START Provided information
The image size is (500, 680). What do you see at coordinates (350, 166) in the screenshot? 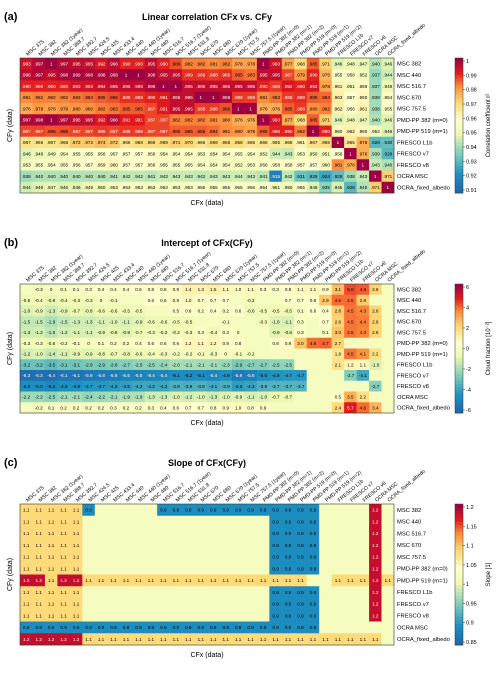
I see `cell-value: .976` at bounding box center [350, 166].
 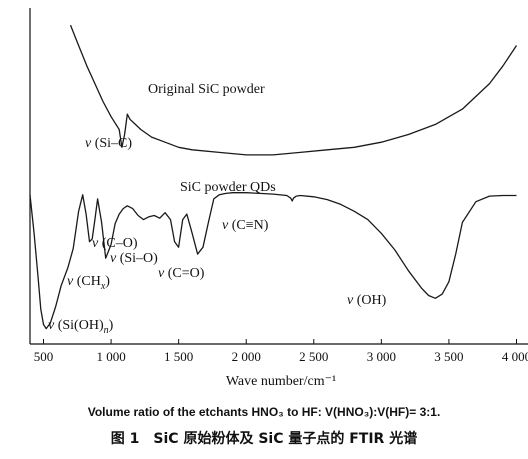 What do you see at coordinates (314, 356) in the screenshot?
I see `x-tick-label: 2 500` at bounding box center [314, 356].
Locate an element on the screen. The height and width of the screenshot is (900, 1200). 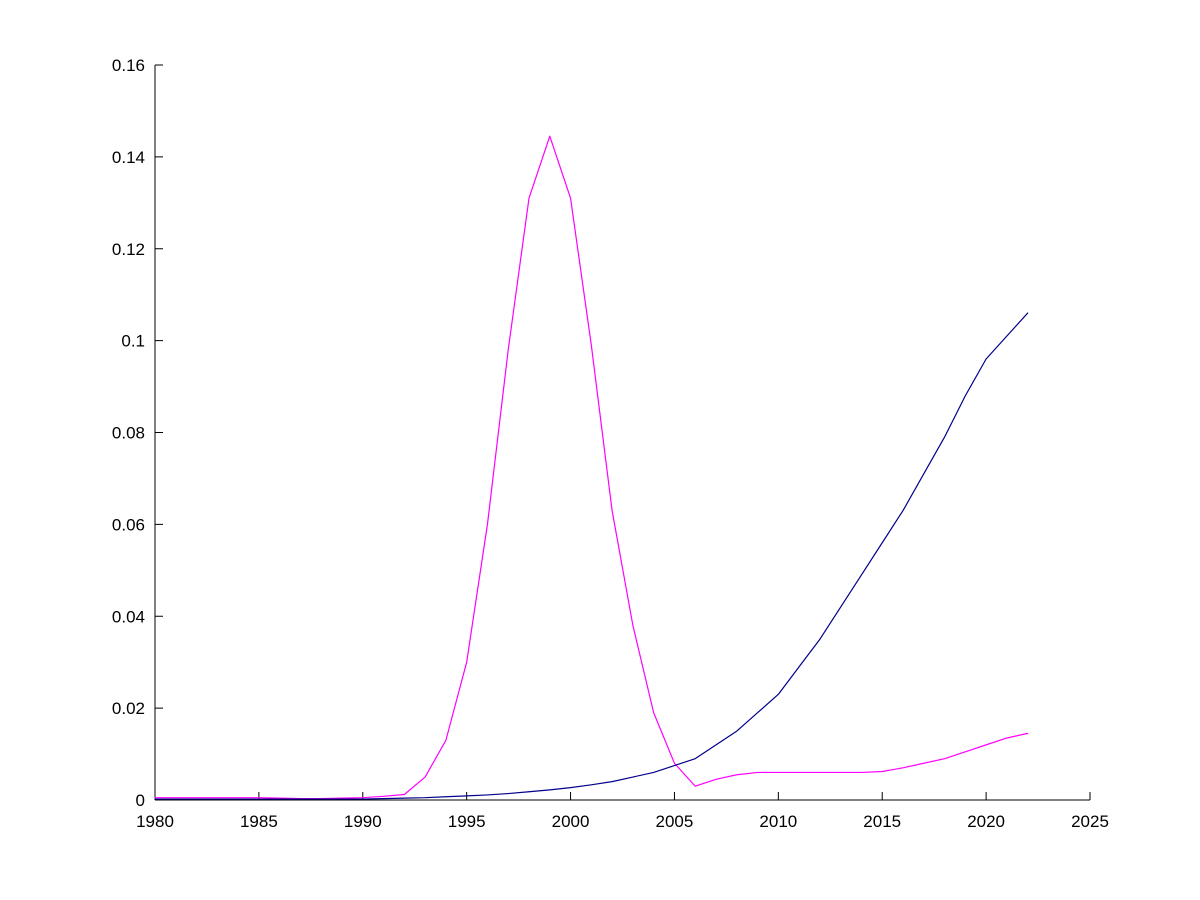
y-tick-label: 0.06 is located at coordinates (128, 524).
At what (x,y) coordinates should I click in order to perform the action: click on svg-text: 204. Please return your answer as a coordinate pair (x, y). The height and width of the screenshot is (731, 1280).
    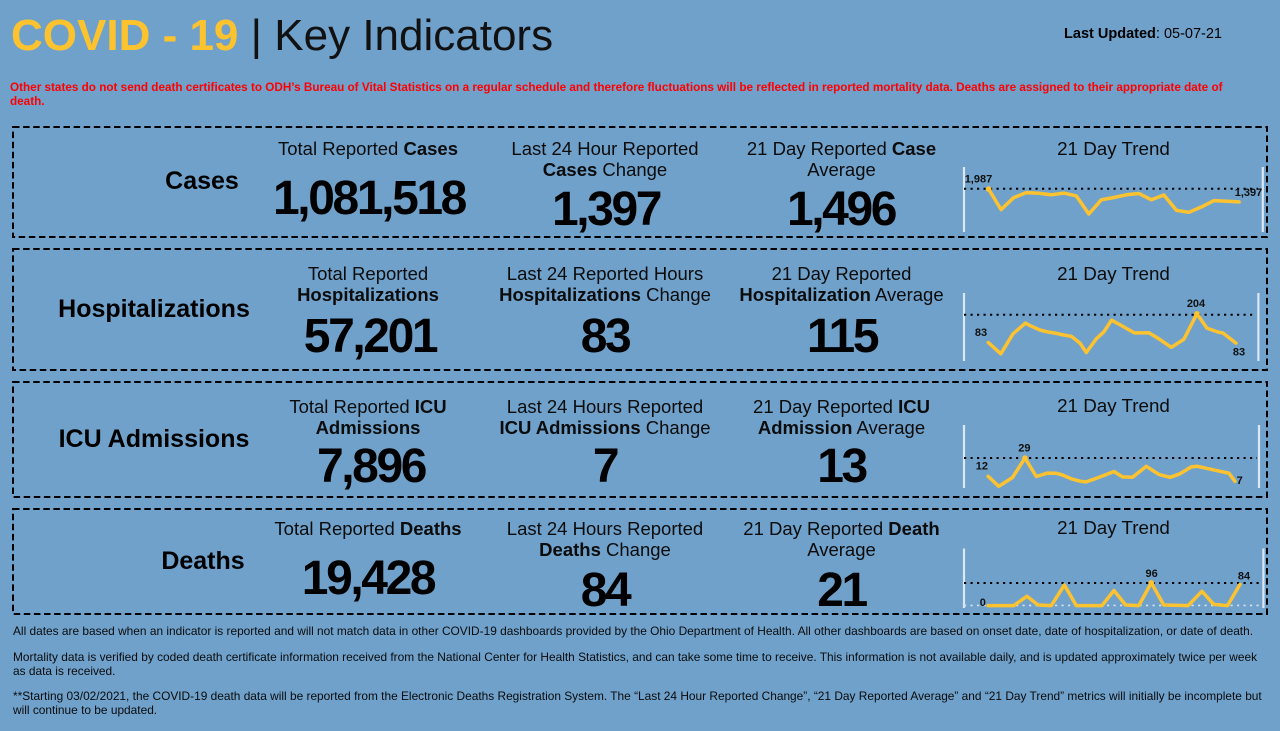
END Provided information
• _Work request_:
Rewrite the records with "coordinate pair" changed to "point" and everything else left the same. Omit the pictures from your answer.

• _Output of the task_:
The image size is (500, 680). What do you see at coordinates (350, 166) in the screenshot? 
I see `cell-value: .976` at bounding box center [350, 166].
  What do you see at coordinates (314, 356) in the screenshot?
I see `x-tick-label: 2 500` at bounding box center [314, 356].
Locate an element on the screen. The height and width of the screenshot is (900, 1200). 
y-tick-label: 0.06 is located at coordinates (128, 524).
At what (x,y) coordinates should I click in order to perform the action: click on svg-text: 204. Please return your answer as a point (x, y). The height and width of the screenshot is (731, 1280).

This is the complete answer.